NATO powoła Straż Bałtycką. Będzie walczyła z rosyjską „flotą cieni”. Jest oficjalna zapowiedź

NATO powoła Straż Bałtycką. Będzie walczyła z rosyjską „flotą cieni”. Jest oficjalna zapowiedź

Dodano: 
Finlandia, Helsinki. Szczyt Nato
Finlandia, Helsinki. Szczyt Nato Źródło: PAP / Kimmo Brandt
Sekretarz generalny NATO Mark Rutte zapowiedział powołanie Straży Bałtyckiej, której celem będzie wzmocnienie bezpieczeństwa regionu przy użyciu fregat, samolotów patrolowych oraz innych rodzajów uzbrojenia. To odpowiedź na propozycję zgłoszoną przez Polskę pod koniec listopada, w reakcji na powtarzające się incydenty na Bałtyku.

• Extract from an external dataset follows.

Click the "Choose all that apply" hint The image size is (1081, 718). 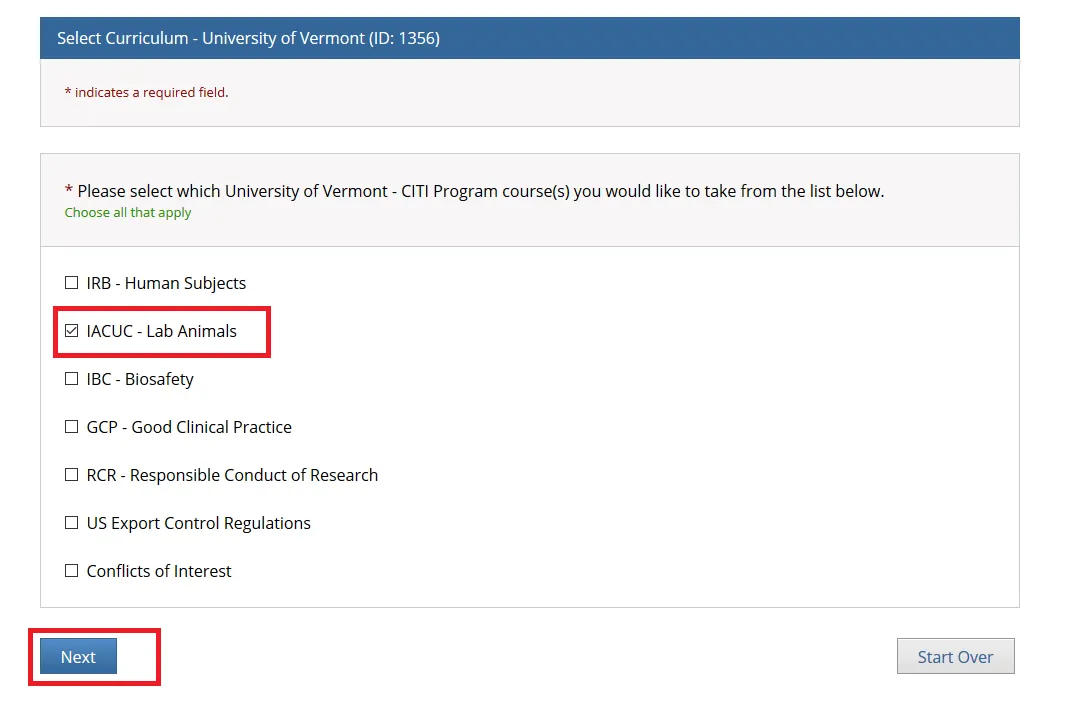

Mark Rutte poinformował o inicjatywie podczas szczytu NATO w Helsinkach, który odbył się we wtorek. W wydarzeniu uczestniczyli przedstawiciele ośmiu krajów regionu, w tym premier Polski Donald Tusk, premier Danii Mette Frederiksen, kanclerz Niemiec Olaf Scholz oraz prezydenci Łotwy i Litwy. Spotkanie poświęcono kluczowym kwestiom, takim jak zabezpieczenie strategicznej infrastruktury podmorskiej i wzmocnienie obecności NATO na Bałtyku.

Polska inicjatywa na rzecz Bałtyku

Podczas briefingu przed wylotem na szczyt premier Tusk przypomniał, że 27 listopada Polska zaproponowała w Sztokholmie wzmocnienie kontroli militarnej na Morzu Bałtyckim. Była to odpowiedź na powtarzające się incydenty z udziałem rosyjskiej „floty cieni” – grupy tankowców naruszających międzynarodowe sankcje.

— Dzisiaj w końcu dojdzie do spotkania z udziałem sekretarza generalnego NATO na zaproszenie prezydenta Finlandii, gdzie będziemy rozmawiali o praktycznych działaniach zabezpieczających Bałtyk przed najprawdopodobniej rosyjską dywersją. Poprzednio był to statek pod banderą Chin, ale one były gotowe do współpracy, ponieważ ten statek był wynajęty przez firmę zewnętrzną — wyjaśniał przed wylotem Donald Tusk.

Rosyjska „Flota Cieni” i omijanie sankcji

„Flota cieni” to flotylla starszych tankowców o niejasnej strukturze własnościowej, wykorzystywanych przez Rosję do transportu ropy naftowej z naruszeniem zachodnich sankcji. Według dostępnych danych, na liście sankcyjnej znajduje się 72 z szacowanych 600 statków należących do tej floty.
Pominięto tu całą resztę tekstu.